-- WRITTEN TASK --
Could you write out the lines from the one containing "Go back using the blue arrow" through the last line, switching "blue arrow" to "green arrow" and changing nothing else, with the pictures left out?
start MATERIAL FOR THE TASK
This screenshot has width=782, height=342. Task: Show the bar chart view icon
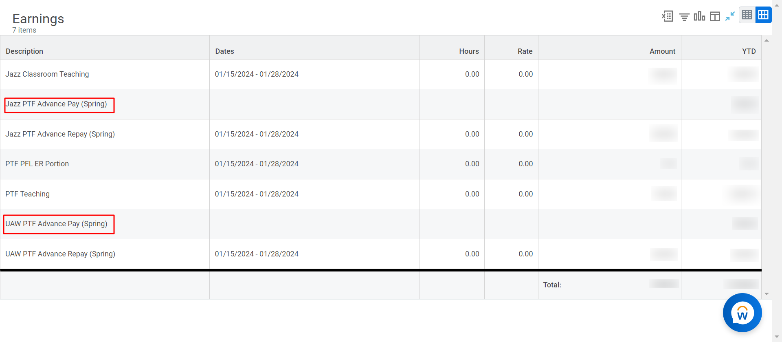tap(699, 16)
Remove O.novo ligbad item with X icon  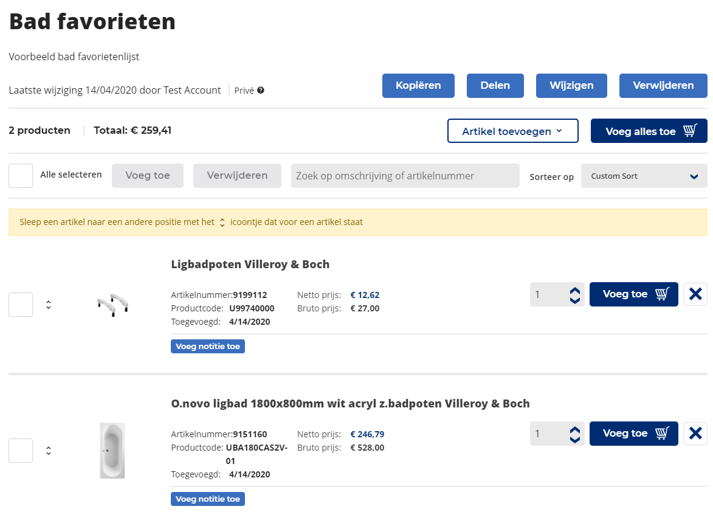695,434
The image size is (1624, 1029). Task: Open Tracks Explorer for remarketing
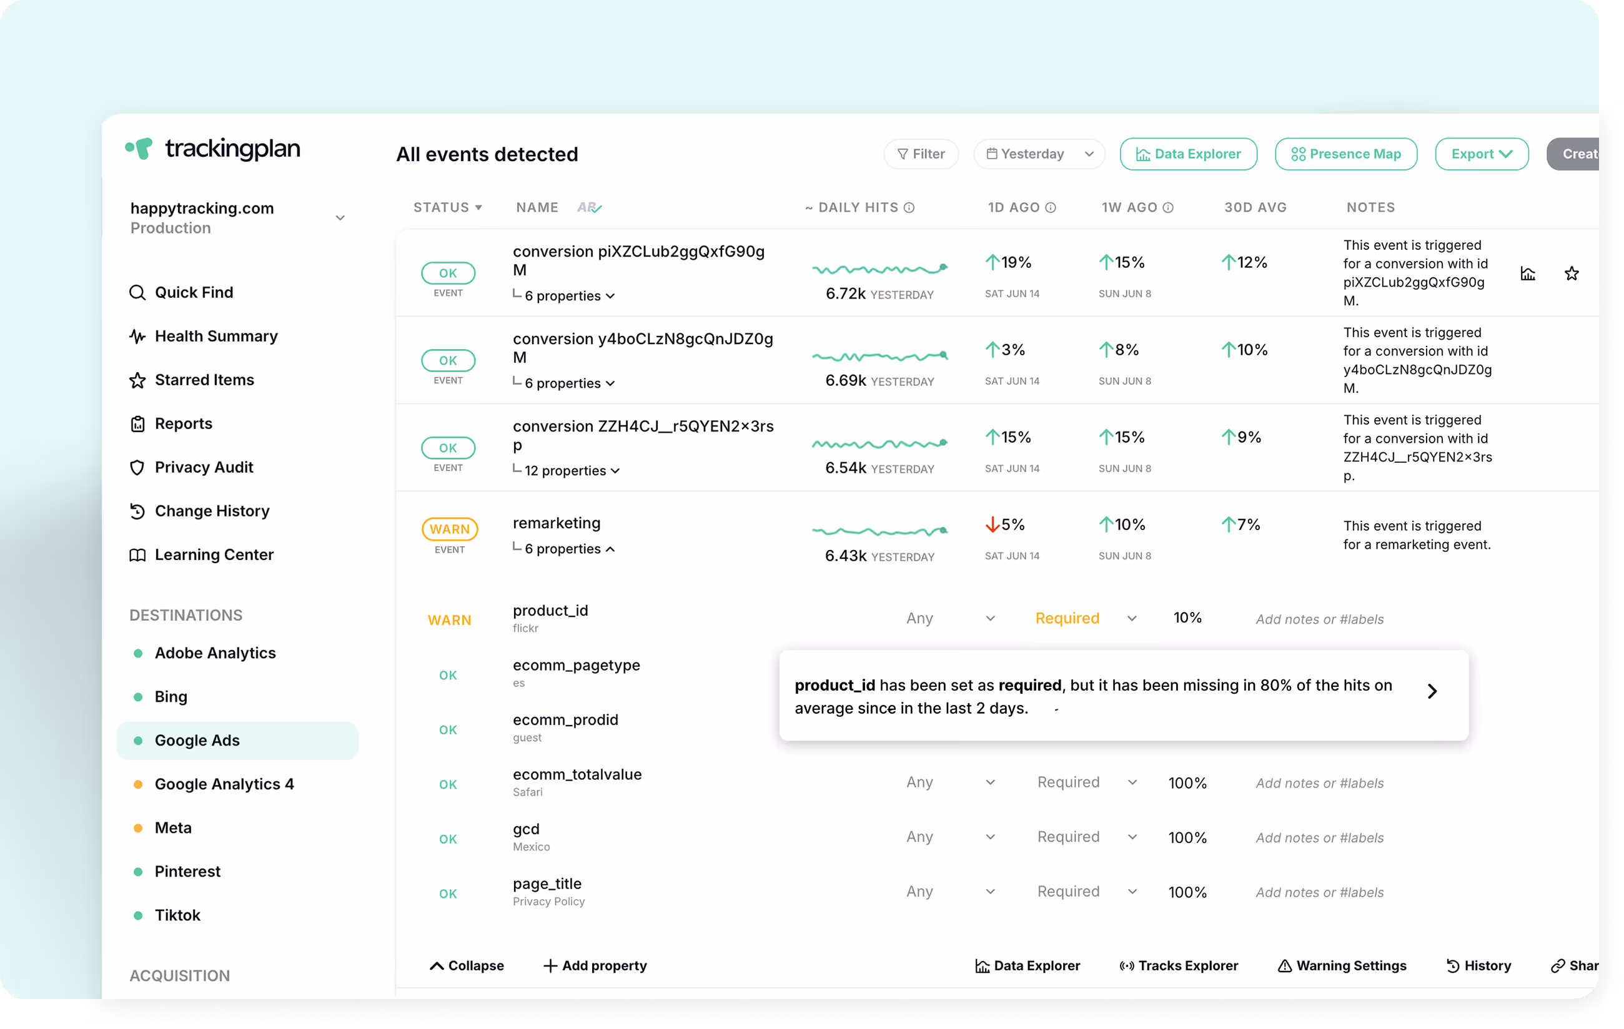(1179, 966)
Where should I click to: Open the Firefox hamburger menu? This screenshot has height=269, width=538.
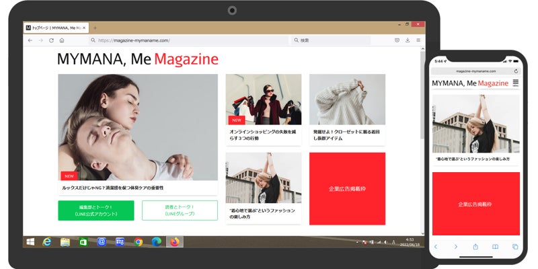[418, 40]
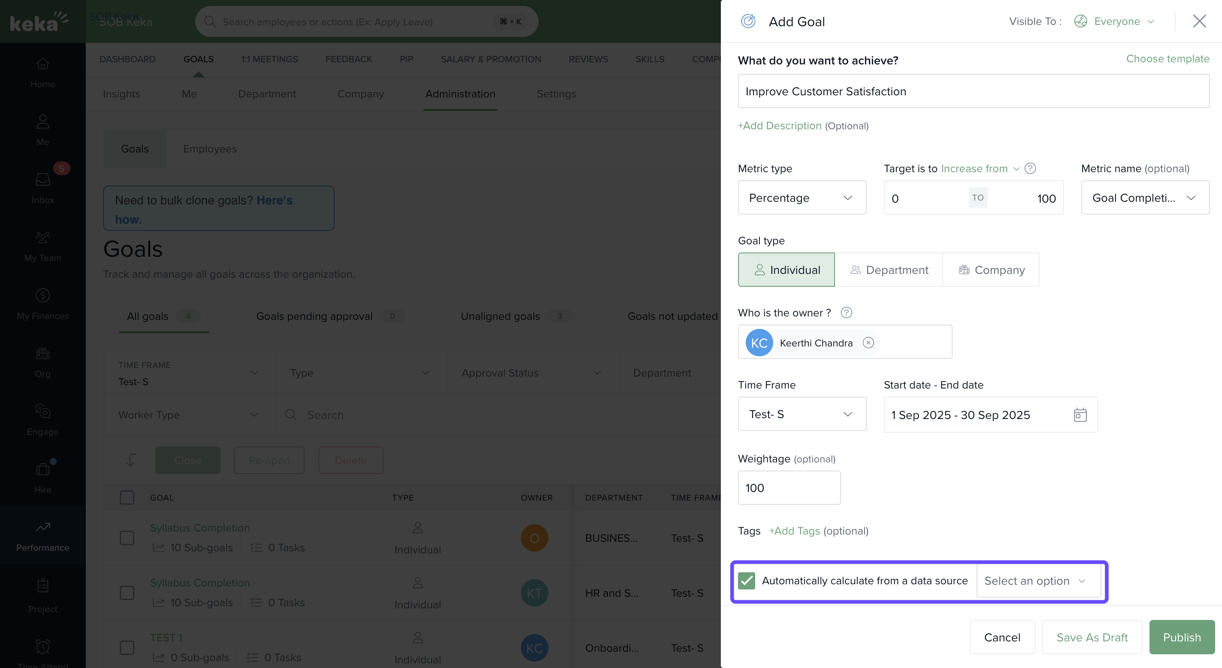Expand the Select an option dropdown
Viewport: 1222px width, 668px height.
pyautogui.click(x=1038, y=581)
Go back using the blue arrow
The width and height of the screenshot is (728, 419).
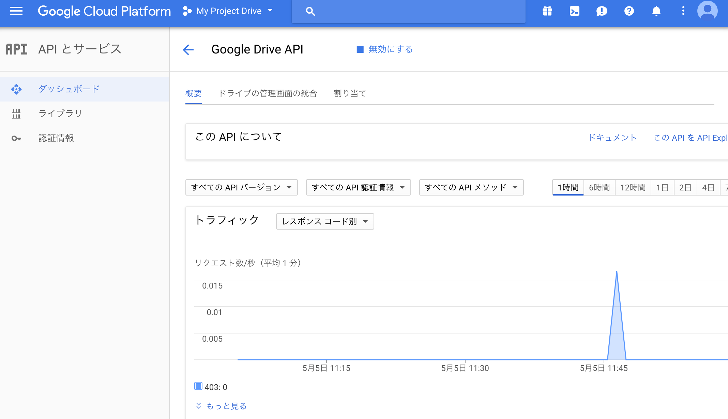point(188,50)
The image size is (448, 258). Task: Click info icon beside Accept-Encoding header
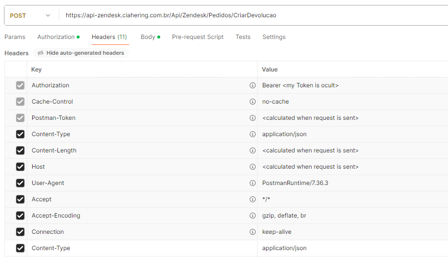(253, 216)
end MATERIAL FOR THE TASK
-- RESPONSE TO THE TASK --
Go back using the green arrow
The width and height of the screenshot is (728, 419).
point(188,50)
The image size is (448, 258). Task: Click info icon beside Accept-Encoding header
(253, 216)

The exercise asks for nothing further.